§ Parts of the exercise:
1 > In the forum thread about using DACs with iPhones, which DAC/AMP does the first poster plan to buy?
2 > Write the next part of the forum thread about using DACs with iPhones, picking up after its last sentence.
══ Provided text
I've tried the Fiio E17 with my Momentum and it sounds really well...but I was disappointed about the bad compatibility of this DAC/AMP with my iPhone 5 so I will purchase the Jds Labs C5D (the evolution of C5 with the DAC included).
 Do you suggest me any other Dac/Amp under 300$ for the Momentum?


----------



## sanfordm

Does any DAC work with Lightning connector iPhones or iPads without putting a USB hub in the middle?  FiiO tested the E7 with an iPad using the USB port on the old 30-pin dock connector camera connection kit.  They got the same "can't be used because it draws too much power" error as everyone else was getting.  They turned off USB charging on the E7 and tried again.  It worked, at least they think it worked.  I tried it with an E17 and a Lightning connector camera connection kit on a iPad mini w/ Retina display -- it's split out now for Lighting connectors, a USB adapter and an SD card adapter, not both in the same package or on the same adapter; obviously I tried it with the USB adapter.  Doesn't work.
════
══ Source excerpt
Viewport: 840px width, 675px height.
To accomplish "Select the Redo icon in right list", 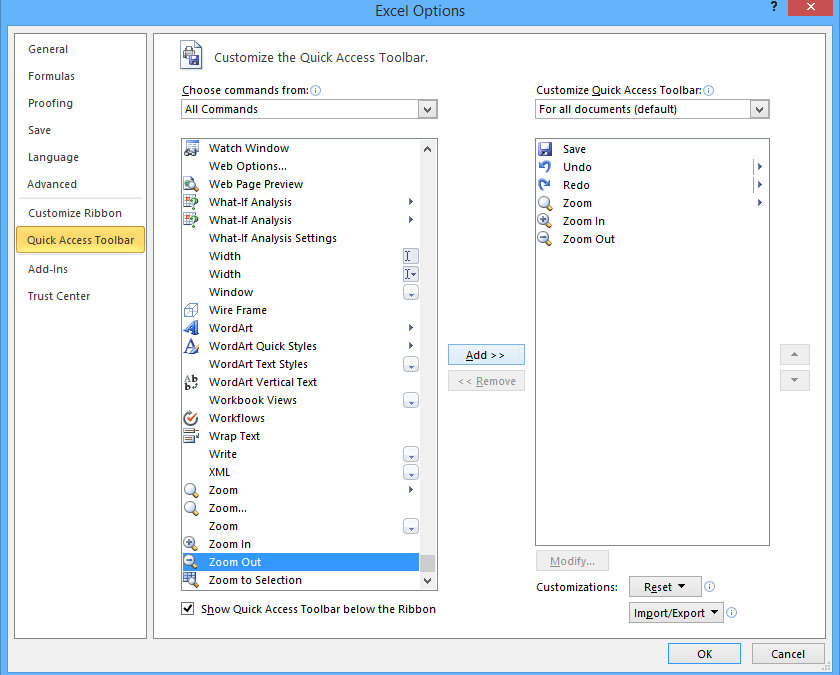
════
§ Exercise responses:
1 > The Jds Labs C5D.

2 >
  
 I don't think the E17 is drawing too much power.  I don't think it's drawing any power with USB charging turned off.  I don't know why it would when the E7 doesn't.  I just think it's either a quirk of the Lightning connector design that any device that's signaling over USB that it CAN in some modes draw power over Apple's limit trips the error message.  Or it's the E7 doesn't report in its USB profile the power it CAN draw, whether it's drawing it or not, but the E17 does report that in its profile.  Which makes the E17 more properly USB standards compliant but makes it not work with Lightning connector device even with USB charging shut off.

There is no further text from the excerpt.